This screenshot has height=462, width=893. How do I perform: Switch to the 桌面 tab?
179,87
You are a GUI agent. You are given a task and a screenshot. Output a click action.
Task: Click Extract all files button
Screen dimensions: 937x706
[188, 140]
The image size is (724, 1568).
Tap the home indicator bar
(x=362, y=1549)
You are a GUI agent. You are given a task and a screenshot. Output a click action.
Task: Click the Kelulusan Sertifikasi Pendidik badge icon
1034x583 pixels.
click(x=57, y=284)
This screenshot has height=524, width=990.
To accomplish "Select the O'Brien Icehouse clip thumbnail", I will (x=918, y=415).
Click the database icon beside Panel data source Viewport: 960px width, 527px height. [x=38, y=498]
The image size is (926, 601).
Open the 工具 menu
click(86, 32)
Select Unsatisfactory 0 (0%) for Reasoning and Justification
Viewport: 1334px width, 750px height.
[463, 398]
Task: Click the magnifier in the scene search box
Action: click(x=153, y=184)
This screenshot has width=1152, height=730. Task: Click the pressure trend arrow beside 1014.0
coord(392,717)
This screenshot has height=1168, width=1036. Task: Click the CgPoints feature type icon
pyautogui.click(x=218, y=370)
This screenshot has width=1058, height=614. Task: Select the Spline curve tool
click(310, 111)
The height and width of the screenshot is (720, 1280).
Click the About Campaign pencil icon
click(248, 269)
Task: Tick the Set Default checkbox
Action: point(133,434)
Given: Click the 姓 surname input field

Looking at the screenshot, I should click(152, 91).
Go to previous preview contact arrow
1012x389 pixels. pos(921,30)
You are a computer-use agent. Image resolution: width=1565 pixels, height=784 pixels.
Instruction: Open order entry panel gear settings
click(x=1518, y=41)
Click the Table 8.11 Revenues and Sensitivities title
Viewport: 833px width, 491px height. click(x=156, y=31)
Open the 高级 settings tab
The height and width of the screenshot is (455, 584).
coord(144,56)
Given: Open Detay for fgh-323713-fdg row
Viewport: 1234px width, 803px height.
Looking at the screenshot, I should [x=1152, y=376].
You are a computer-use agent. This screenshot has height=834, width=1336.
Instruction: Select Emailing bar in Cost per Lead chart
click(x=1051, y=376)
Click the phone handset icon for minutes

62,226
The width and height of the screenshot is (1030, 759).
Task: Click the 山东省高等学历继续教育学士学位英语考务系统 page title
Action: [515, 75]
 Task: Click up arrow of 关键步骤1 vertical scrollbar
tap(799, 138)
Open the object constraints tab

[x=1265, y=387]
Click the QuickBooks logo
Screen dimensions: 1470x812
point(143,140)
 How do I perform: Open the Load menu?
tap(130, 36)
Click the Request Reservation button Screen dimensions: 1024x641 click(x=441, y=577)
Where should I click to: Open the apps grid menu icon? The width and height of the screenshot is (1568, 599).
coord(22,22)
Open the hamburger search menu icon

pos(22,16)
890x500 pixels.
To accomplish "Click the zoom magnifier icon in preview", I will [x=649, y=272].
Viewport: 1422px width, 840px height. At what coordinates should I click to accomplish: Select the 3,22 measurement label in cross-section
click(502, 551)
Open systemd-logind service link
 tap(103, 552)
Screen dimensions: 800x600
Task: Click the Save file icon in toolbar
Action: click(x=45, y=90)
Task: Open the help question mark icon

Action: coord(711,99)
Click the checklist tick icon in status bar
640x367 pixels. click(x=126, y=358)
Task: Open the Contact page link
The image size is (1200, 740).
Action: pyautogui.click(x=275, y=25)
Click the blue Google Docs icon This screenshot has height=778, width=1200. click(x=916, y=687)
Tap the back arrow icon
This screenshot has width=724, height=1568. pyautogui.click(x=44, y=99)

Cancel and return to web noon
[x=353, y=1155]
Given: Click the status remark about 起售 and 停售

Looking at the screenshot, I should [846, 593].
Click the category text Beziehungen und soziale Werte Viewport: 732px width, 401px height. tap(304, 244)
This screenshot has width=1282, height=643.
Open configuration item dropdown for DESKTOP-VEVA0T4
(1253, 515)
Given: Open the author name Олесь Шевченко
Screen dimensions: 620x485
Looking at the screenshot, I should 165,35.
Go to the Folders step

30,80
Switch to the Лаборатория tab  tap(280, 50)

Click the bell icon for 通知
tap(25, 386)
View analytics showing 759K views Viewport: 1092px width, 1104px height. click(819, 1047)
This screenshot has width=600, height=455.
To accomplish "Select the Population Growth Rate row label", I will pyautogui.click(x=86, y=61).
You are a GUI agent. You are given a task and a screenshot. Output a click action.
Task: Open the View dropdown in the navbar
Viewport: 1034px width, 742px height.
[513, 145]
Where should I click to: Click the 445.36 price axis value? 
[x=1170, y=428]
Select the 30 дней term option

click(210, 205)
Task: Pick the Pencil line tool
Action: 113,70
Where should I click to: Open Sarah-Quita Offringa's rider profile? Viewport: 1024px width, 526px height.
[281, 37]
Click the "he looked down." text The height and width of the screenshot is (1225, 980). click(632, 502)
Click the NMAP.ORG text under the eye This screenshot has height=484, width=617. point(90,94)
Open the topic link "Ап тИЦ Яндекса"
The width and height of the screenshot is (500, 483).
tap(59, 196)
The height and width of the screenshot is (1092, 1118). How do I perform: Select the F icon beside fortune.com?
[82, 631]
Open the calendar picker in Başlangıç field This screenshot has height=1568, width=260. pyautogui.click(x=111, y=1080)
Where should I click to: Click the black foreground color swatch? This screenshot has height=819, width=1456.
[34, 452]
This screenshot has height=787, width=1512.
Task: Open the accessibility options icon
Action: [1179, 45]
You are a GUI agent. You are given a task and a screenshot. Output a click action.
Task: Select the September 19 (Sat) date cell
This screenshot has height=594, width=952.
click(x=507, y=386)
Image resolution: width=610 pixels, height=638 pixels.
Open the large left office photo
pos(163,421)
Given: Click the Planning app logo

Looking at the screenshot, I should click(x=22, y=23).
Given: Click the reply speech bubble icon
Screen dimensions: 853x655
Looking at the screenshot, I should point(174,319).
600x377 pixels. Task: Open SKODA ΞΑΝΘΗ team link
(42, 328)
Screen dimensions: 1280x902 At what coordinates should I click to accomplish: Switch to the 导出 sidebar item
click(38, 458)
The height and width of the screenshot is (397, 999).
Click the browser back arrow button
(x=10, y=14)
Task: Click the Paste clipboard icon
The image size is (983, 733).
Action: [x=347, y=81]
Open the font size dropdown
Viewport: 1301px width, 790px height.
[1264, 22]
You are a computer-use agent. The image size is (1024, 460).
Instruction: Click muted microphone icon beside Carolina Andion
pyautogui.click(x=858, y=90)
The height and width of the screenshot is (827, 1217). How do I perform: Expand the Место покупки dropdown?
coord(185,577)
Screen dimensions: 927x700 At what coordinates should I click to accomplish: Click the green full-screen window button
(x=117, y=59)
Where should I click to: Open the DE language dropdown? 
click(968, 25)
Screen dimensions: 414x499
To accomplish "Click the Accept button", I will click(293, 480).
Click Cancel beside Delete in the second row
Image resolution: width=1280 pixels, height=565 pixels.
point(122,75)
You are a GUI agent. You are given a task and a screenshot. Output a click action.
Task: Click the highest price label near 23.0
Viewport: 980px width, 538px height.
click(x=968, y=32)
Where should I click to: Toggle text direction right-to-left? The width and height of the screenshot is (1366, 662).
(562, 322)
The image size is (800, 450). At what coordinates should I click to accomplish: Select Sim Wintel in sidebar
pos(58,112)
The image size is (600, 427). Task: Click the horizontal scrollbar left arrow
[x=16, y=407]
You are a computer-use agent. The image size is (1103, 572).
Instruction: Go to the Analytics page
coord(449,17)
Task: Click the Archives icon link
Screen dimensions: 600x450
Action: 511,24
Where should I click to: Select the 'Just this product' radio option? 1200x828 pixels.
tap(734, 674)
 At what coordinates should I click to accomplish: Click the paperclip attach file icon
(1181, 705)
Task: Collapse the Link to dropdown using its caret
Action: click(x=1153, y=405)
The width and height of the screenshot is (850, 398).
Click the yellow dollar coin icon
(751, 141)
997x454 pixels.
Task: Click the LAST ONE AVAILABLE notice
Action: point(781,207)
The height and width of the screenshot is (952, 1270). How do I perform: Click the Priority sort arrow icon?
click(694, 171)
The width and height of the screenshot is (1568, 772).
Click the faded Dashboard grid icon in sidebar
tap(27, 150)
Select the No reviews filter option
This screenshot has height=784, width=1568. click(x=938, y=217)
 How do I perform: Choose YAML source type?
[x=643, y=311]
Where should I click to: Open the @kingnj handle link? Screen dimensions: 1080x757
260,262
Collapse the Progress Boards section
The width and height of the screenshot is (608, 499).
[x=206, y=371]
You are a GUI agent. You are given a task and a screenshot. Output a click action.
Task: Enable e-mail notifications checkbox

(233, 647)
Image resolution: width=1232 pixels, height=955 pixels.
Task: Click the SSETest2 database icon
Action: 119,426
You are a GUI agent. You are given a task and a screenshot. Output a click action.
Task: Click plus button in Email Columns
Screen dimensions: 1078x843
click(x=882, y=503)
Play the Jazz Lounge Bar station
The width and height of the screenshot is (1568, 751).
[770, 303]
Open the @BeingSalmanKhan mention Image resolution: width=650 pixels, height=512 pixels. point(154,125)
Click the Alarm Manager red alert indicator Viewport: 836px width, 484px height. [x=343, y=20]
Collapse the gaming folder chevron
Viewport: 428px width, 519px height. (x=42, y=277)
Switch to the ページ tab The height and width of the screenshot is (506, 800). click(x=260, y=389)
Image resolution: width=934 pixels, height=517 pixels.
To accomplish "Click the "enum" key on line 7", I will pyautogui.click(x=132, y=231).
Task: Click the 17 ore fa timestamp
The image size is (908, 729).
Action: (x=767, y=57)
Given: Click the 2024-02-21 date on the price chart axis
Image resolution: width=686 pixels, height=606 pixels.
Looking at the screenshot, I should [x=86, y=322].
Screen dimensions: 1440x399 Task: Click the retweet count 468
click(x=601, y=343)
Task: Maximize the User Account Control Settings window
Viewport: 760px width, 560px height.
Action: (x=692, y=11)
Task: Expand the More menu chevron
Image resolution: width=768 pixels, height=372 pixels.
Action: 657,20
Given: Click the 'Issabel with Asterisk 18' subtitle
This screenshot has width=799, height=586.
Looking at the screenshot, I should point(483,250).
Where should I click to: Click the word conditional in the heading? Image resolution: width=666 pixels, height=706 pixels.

* * * *

WHAT YOU ARE ASKED TO DO
Please copy exactly, and only, the lines from the line containing "The image size is (908, 729)." through the last line of the records, with both ends included.

RESULT OF THIS EXERCISE
The image size is (908, 729).
Action: (x=767, y=57)
Given: Click the 2024-02-21 date on the price chart axis
Image resolution: width=686 pixels, height=606 pixels.
Looking at the screenshot, I should [x=86, y=322].
Screen dimensions: 1440x399 Task: Click the retweet count 468
click(x=601, y=343)
Task: Maximize the User Account Control Settings window
Viewport: 760px width, 560px height.
Action: (x=692, y=11)
Task: Expand the More menu chevron
Image resolution: width=768 pixels, height=372 pixels.
Action: 657,20
Given: Click the 'Issabel with Asterisk 18' subtitle
This screenshot has width=799, height=586.
Looking at the screenshot, I should point(483,250).
Where should I click to: Click the word conditional in the heading? Image resolution: width=666 pixels, height=706 pixels.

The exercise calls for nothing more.